There might be a menu at Bota Feijão, but we’ve never seen it. The only decision to make at this restaurant located just outside central Lisbon is whether or not you want a salad (the answer is yes) and what kind of wine to drink (the answer is sparkling).
“We serve suckling pig,” says Pedro Pereira – the second generation in charge of Bota Feijão – by way of explanation. And it really is as simple as this. Pedro and his family spit-roast suckling pigs in-house, serving them with a couple simple but delicious sides. If they do have a menu, it’s not a very long one.
Suckling pig, known in Portuguese as leitão, is a dish generally associated with Bairrada, a region in northern Portugal. In Lisbon, many restaurants simply truck in the cooked pigs from Bairrada, which means that by the time it arrives, the skin has lost its crispness, the meat no longer meltingly tender. Only a handful of places in Lisbon go to the extent of roasting their pigs in-house, and understandably so: the infrastructure, resources and experience needed to roast suckling pigs are no joke.
At Bota Feijão, the roasting process starts every morning, from Monday to Saturday, when Pedro lights an immense fire in one of three brick-lined, wood-burning ovens. The smoke that results and the amount of wood (eucalyptus, in this case) required to roast suckling pigs justify the restaurant’s unconventional location at the edge of the railroad tracks.

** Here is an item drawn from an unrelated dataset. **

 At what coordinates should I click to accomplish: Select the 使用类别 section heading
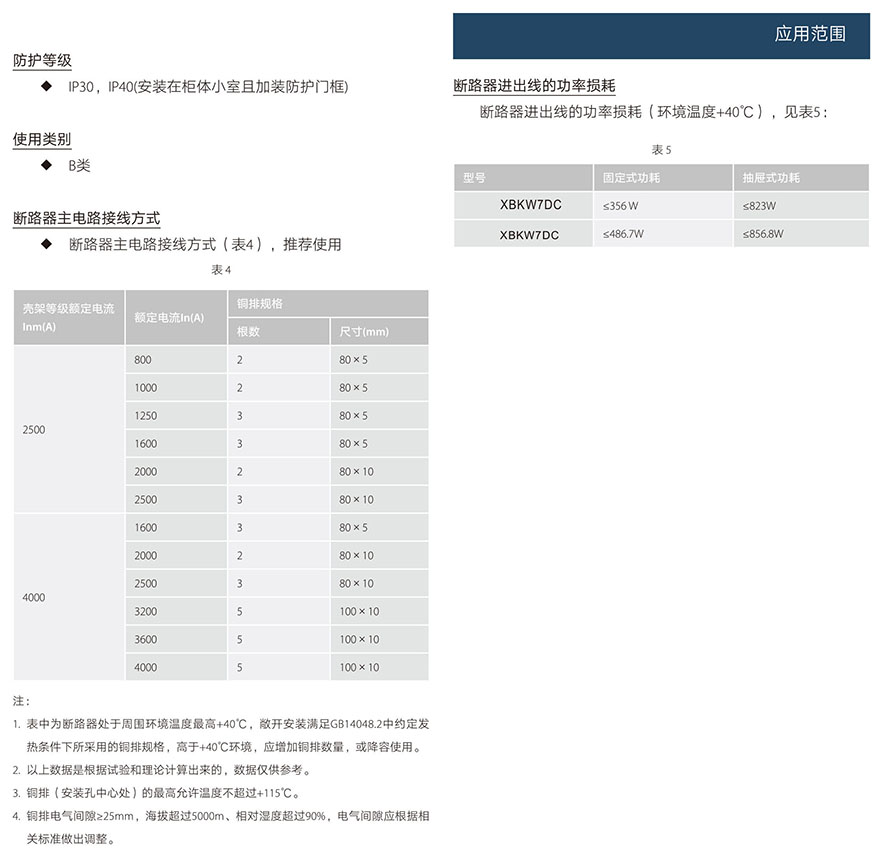42,139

On the day we visit, Pedro preps three pigs, removing their organs and filling the now-empty cavities with a fragrant, paste-like mix of white and black pepper, garlic, salt, bay leaves, olive oil and “some secret ingredients I can’t share,” as he puts it. He sews the pigs shut and secures them to metal spits. Occasionally his explanation of the process is drowned out by the roar of a passing train. With the pigs ready to go, Pedro removes some of the coals from the oven, the floor and walls of which are now glowing with an intense heat. When we ask how he knows when the fire is ready, Pedro points at his eye. “We don’t use a thermometer here. We look at the pigs.”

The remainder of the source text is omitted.